いずれも四分の三世紀~一世紀近い時を経てきたアンティークですが、ほとんどは複雑機構と呼ばれる機能を持たない"time only"の機械です。
外装にしても金張りなどの質素なものが多く、こと鉄道時計に関して言えば、視認性最優先の文字盤は有体に言って野暮ったいと言われることもあるでしょう。
では、その魅力は一体何でしょうか。
それは、何をおいても「まず実用品であること」が貫かれたその姿から垣間見える、時計としての基本、あるいは原点のようなものに対する共感ではないでしょうか。
確かに、絶対的な精度を突き詰めればデテント脱進器のクロノメータや天文台コンクール仕様の機械には及ばないでしょうし、美術的な美しさを追い求めれば貴族向けの骨董やら「雲上ブランド」とも称される欧州超一流メーカーの最上級品には敵うべくもありません。
しかし、あくまでも日常の生活や仕事の中で使われる実用品であることを決して忘れていない点が、限られた人間のみが所有を許されるような雲上の品々とは趣を異にします。それでいて、その個性や表情、そして込められた意思のような人間味を決して失ってはいない。
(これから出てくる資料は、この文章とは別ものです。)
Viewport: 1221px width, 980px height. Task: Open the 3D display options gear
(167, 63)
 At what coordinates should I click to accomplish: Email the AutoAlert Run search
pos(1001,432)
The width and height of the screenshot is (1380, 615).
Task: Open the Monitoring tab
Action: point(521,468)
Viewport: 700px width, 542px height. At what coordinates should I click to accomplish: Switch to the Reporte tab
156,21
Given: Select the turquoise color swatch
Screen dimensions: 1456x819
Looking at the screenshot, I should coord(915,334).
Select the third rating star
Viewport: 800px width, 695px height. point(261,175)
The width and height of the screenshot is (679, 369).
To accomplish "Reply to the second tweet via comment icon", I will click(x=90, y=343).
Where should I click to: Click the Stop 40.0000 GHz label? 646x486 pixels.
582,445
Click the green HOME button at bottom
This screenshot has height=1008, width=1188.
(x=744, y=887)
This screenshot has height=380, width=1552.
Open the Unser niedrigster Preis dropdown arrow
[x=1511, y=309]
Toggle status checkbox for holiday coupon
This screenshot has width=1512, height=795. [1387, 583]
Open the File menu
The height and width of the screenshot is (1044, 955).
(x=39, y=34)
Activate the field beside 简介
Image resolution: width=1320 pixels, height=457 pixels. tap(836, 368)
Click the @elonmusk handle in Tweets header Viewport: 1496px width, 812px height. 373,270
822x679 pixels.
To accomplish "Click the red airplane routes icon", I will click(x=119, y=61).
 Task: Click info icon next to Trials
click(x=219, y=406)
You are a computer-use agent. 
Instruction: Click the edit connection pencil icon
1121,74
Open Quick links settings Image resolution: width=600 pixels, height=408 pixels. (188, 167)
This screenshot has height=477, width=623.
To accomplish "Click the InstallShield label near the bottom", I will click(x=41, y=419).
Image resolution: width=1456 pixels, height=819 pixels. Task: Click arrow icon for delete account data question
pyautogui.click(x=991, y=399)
量産品でありながら、同時に非常な手間とコストもかけられている、この絶妙なバランスこそがアメリカ懐中時計、その真髄と言えるでしょう。実際、同時期の他国(イギリス、フランス、スイス等)の機械と比べるなら、同じ価格であればよりグレードが高く、同じグレードであればより安く手に入れることができます。
複雑な機能、華美な装飾こそ持ないものの、絶対的に「良いもの」であること。それがアメリカ懐中時計なのです。